* _WORK REQUIRED_:
Can you pull out each line of the data below that includes the word "Task"?

----- DATA FOR REVIEW -----

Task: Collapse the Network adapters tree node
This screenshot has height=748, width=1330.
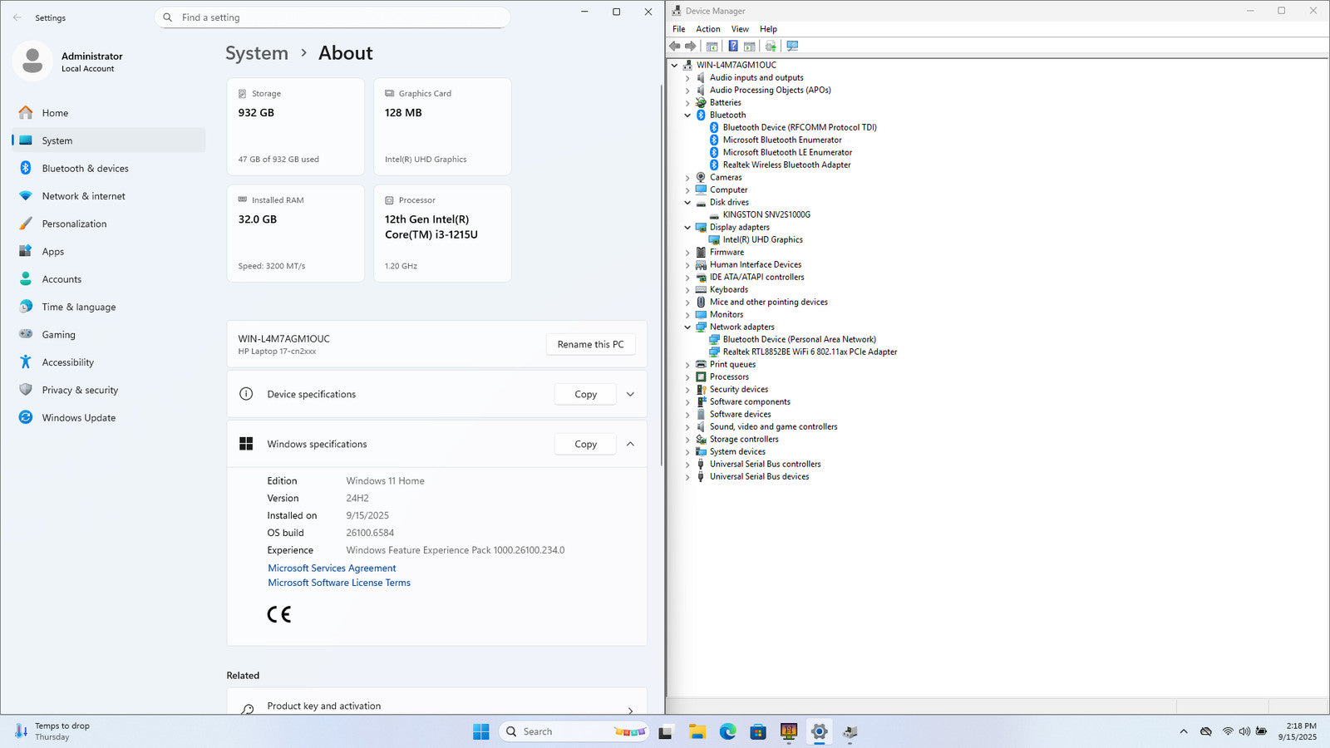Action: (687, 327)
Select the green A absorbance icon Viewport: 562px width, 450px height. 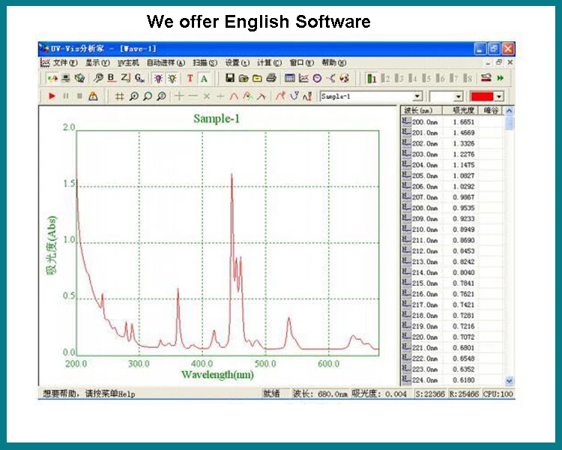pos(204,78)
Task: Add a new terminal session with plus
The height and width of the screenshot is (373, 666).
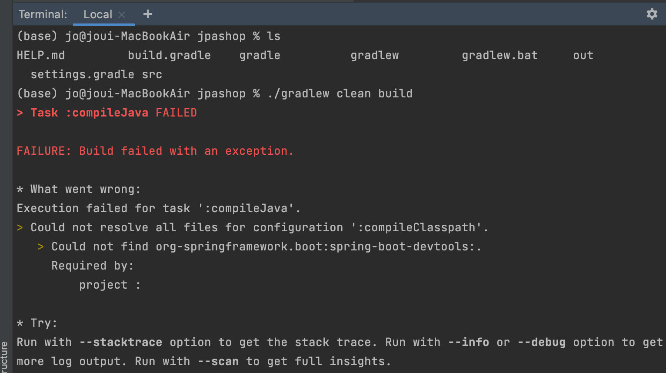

-----

* _PROBLEM SOLUTION_:
Task: Collapse the Network adapters tree node
Task: Add a new terminal session with plus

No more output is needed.